Mich rührt und bewegt das Unvollendete oft stärker als das in jede Einzelheit tadellos ausgeführte Meisterwerk.
 
Hier lasse ich von der Kunst und wende mich dem Alltagsleben zu, wo so viel Begonnenes unausgeführt liegen bleibt. Wir entlasten uns von vielen Pflichten mit der Rechtfertigung: „vergebliche Liebesmühe.“
 
„Ich bin doch kein Buchhalter“, schiebe ich ungehalten einen Stoss von Papieren in die Ablage und vergesse sie. Himmel, wie ich mich ärgere, wenn es Zeit wird, den Jahresabschluss vorzubereiten. Ich bin dazu gezwungen, das Vernachlässigte und Aufgeschobene nachzuholen – mit viel Ach und Krach und Zeitverlust. Bei einem solchen Schlamassel erfahre ich wieder einmal: „Aufgeschoben ist nicht aufgehoben.“ Das hätte ich eigentlich längst wissen sollen, aus der Zeit der aufgeschobenen Schulaufgaben …
 
Nebenbei kann diese Volksweisheit auch positiv ausgelegt werden: Ich freue mich etwa auf einen Besuch oder einen Abstecher, aber etwas kommt dazwischen. Zum Trost lässt sich schliesslich mein Vorhaben verwirklichen. Dieses „Finito“ war mit wachsender Vorfreude verbunden.
 
Alle Jahre wieder, wenn das Gras im Rasen emporschiesst, zögere ich wochenlang, ehe ich den Mäher aus dem Schuppen hole. Kein Wunder, dass er aussetzt, entweder beim 1. oder letzten Viertel der Rasenfläche.
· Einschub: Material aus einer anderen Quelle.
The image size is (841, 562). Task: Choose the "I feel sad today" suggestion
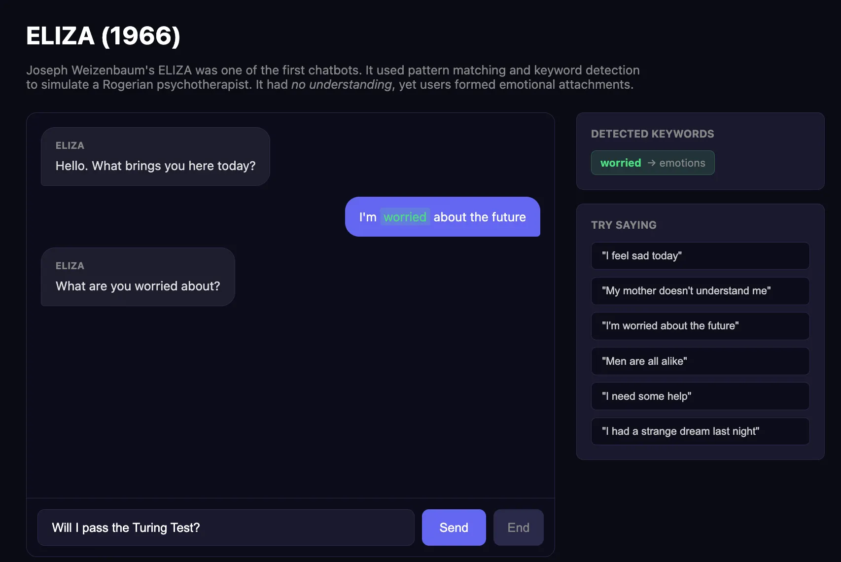coord(700,256)
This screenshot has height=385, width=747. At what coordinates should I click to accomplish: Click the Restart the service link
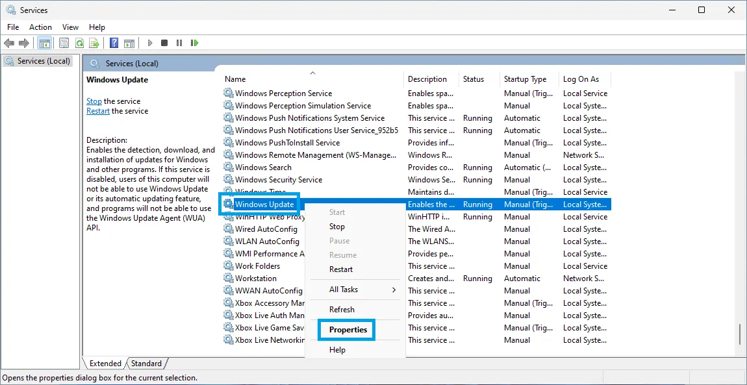(98, 111)
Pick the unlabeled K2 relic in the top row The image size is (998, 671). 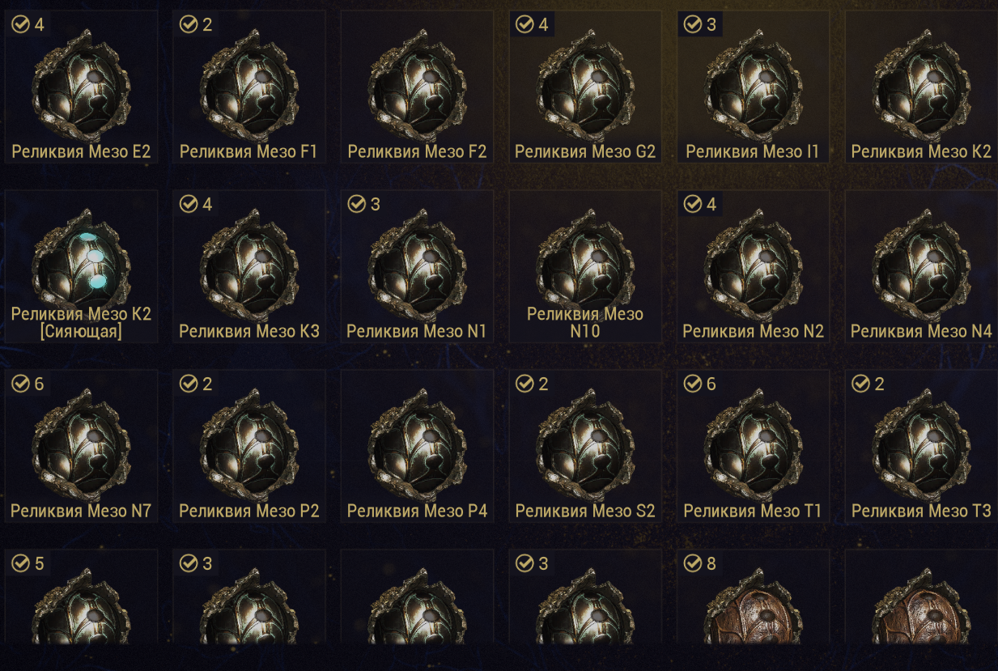coord(921,86)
Das störende Ergebnis ist ein „unvollendeter“ Rasen.
 
Vor einigen Jahren wollte ich den Rasen in eine Wiese verwandeln. So überliess ich ihn einfach dem Wildwuchs. Schliesslich sollen die Bienen, Hummeln, selbst Mücken und Ameisen daran ihre Freude haben, rieb ich mir vergnügt die Hände. Der Rasen verwilderte „vollkommen“. Von der Familie unter Druck gesetzt, konnte ich mich nicht länger drücken und musste einen Gärtner mit einem Riesenmäher kommen und aufräumen lassen.
 
Einem Steckenpferd widmen wir unendlich viel Zeit. Wir reiten auf ihm fort und weiter bis ans unabsehbare Ende. Aber dazwischen gibt es vollkommene Etappensiege.
 
Jetzt habe ich mit dem Wort Etappen den Rank gefunden, um dem Non-Finito beizukommen und beschliesse heiter diese Blog-Etappe für heute.